If your using a lathe you can get centre hole boring tool, i havnt a lathe so never turn my shanks just use natural material finish .But they are handy for making a two pie

ce .But i just use a small nail for alignment just tap it into the shank lay them on the bech tap them together which leaves a imprint for drilling


----------



## CAS14

My problem in a nutshell: I seldom use a dowel or shovel handle, and nearly always use what I cut in the woods. Thus, my sticks are of varying diameter, and they are nearly straight only when I use something like red cedar. So, the definition of "parallel to the axis of the stick" depends on what part of the stick you mean. Often the lowermost few inches isn't perfectly aligned with the rest.

I have a little metal drillbit guide for common bit sizes that facilitates perpendicular holes on flat surfaces. This is difficult to align on the end of a stick. Sometimes I select a piece of copper tubing or a fitting of a size that will fit loosely over the end of a stick, and then I have a perpendicular, circular surface, perpendicular to the tubing or fitting, and to the section of the stick that it encompasses. My drill guide can then be laid on the end of the tubing or fitting. Sometimes, I just eyeball it and hope for the best.


----------



## cobalt

All my toppers are fitted with 4" threaded steel bar 8mm in dia. Thers 2" in the shank 2" in the topper fixed with epoxy glue ;usually i get a fairly true hole but i sometimes wack the bar with a hammer place the topper on and just turn the topper it usually settels pretty snug


----------



## Fordj

I've been in a quandry over this post.

There are machines and techniques that can do what you ask. However, not cheap, handmade especially. (want to know? I'll drive you crazy with instructions)

For a handmade connection point, just hand drill to the best of your abilities, then square the face of your drilled surface with a rasp or file. In Other words, drill your hole, then make the mating surface 90 degrees to your hole. 5 degree "out of square" on a curved stick is imperceptable.

OK, real world scenario:

Your workbench is about 42" tall.

Your stick you want to drill is a long hiking staff of 62"

Clamp your stick using spacer shims to your workbench until you get the vertical centerline you want. (I keep a lot of shim stock at work. The 5S team has learned to keep their hands OFF, they don't understand why a stack of shims are so valuable. After much verbal abuse, they tolerate me.)

Clear off your workbench so that you can stand on it. Then climb up on it.

You can drill straight down, Right? Use the smallest pilot bit you can, that will tell you whether you are out of vertical. Just do it! Then follow with final size! Now get off the workbench before you fall off.

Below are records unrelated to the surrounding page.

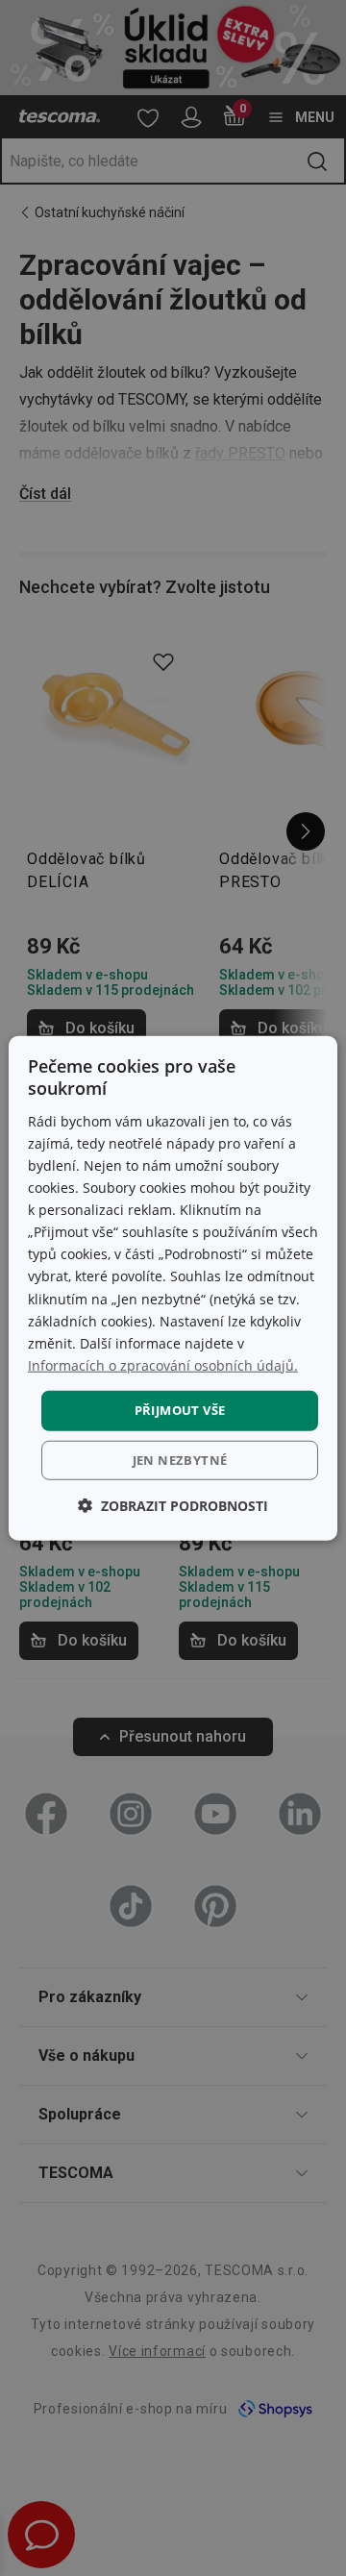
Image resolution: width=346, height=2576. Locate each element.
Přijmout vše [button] (180, 1410)
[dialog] (173, 1288)
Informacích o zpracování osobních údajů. (163, 1365)
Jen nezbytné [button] (180, 1459)
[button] (173, 1505)
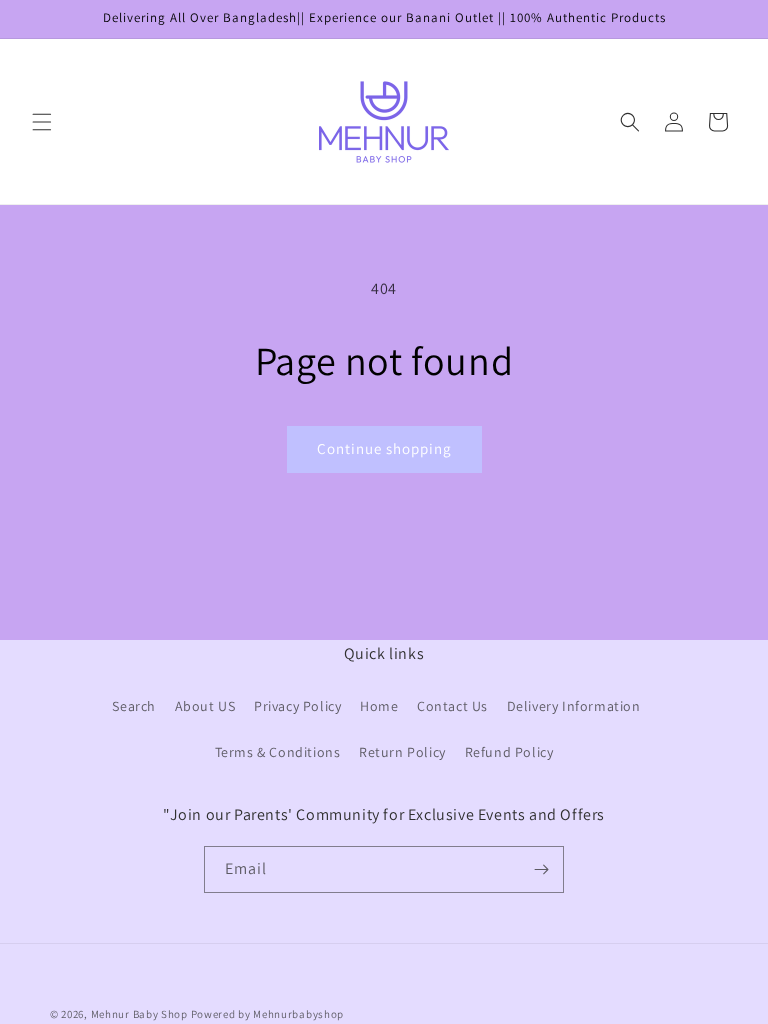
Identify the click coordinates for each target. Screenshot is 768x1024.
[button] (42, 122)
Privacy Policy (297, 706)
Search (134, 706)
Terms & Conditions (278, 752)
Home (379, 706)
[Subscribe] (541, 869)
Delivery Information (574, 706)
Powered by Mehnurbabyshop (268, 1014)
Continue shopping (384, 448)
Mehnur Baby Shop (139, 1014)
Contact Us (452, 706)
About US (205, 706)
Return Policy (402, 752)
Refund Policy (509, 752)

Finally, use a rasp or file to square the face of your stick to your hole, and you're done.


----------



## cobalt

its just easyer to lay the stick in a vice and drill a right angle into it.I have made loads of hiking poles it works.And yes have made mistakes just redrill the hole chaffing drill up and down attach the topper fill with expoxy resin putty

Just haveiing the stick at a right angle dos`nt ensure you will drill a right angle perfectly by hand.

But what sort of toppers are you using and how do you attach them?are you using a collar ?

just nosey


----------



## Fordj

Cobalt,

Your vise method would be a lot easier. I've done most of my drilling that way, or in a drill press.

I'm a newbie to stick making, haven't even made one, yet. I will be going on my first stick hunt this week.

I'm not a carver, so any toppers would be found objects, adapted to be a topper. When that happens, I'll figure it out then.


----------



## cobalt

I use my vice or vise as you call then all the time as i mostly carve all my toppers, i think its RAD that has made a variety of objects to fit on the end of his stick suprising how people are adaptable and its not a bad idea to fit something on the shank that you like or find useful Rad has allsorts of attchments on his .just love the one with a compass thats accurate to a deph of 50 ft ,i can see him now walking along the bottom of a river checking directions , sorry rad a bit of fun.,but it just goes to show how useful they can be,he has used his for a camera mount and mesuring stick etc.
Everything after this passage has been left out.